Use influence instead of your title11 May 2011
What exactly is leadership? Can the job title of manager make you a leader, or is more needed to fit you for the role? A managerial title can sometimes give you a few benefits: authority, standing, and – depending on the organisation – varying degrees of credibility and input with peers and superiors. Yet, this doesn’t prepare you for actual dealings with your team.
Most would agree that authority is an important component of the management equation. After all, no manager could function adequately without it. Yet, authority is an interesting phenomenon since it’s more a state in which management functions than a tool it uses for influencing or compelling the cooperation of employees – or at least it should be.
Authority works best when used least! If you are manager who continually finds it necessary to call upon the authority of your position or title to keep people in line and make them more productive, you might want to rethink your strategy. You’d be better off developing the interpersonal skills that enable you to exert real influence on your team.
So, what’s the key here? To put it simply, the more “people skills” leaders possess, the less they need to use authority to get results. The factor that separates real leadership from mere management is learning and using the skills that inspire people to do the things you ask – i.e. the things that benefit the organisation – not because they’ll get into trouble if they don’t, or because they might get a poor evaluation at their next performance review, or even because they might be passed over for a raise or promotion – but simply because they want to.

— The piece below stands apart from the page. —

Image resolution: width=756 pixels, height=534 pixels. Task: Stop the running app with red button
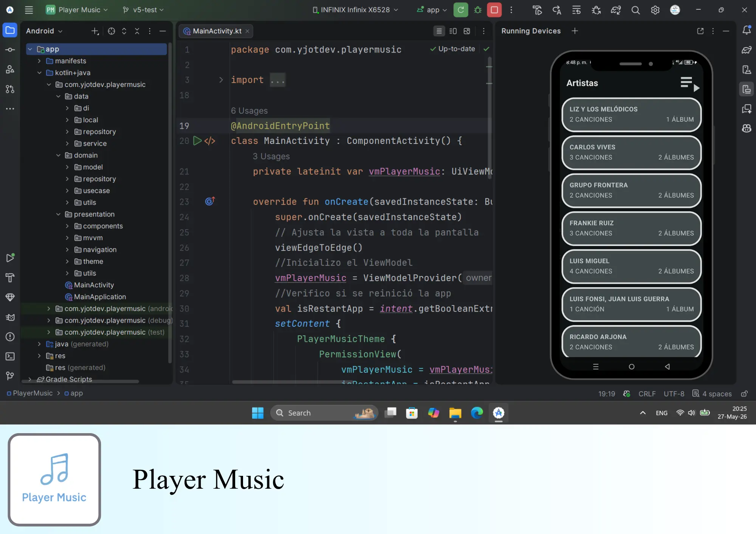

What skills are so important for influencing your team to reach its full potential, making an almost-magical difference in employee attitude and transforming reticent and often uncooperative rebels into your most enthusiastic allies? The simple human traits we all crave in our dealings with others – traits like empathy, honesty, fairness and flexibility – which demonstrate respect for others and validate their worth. These transformational traits also include the ability to demonstrate our own humanity, to admit our mistakes, to model the behaviours we want to see in others and to be failure-tolerant by judging outcomes rather than individuals. These are the traits that build trust and foster an attitude of collaboration. These are the true measures of influence. They are the qualities that will make you a true leader.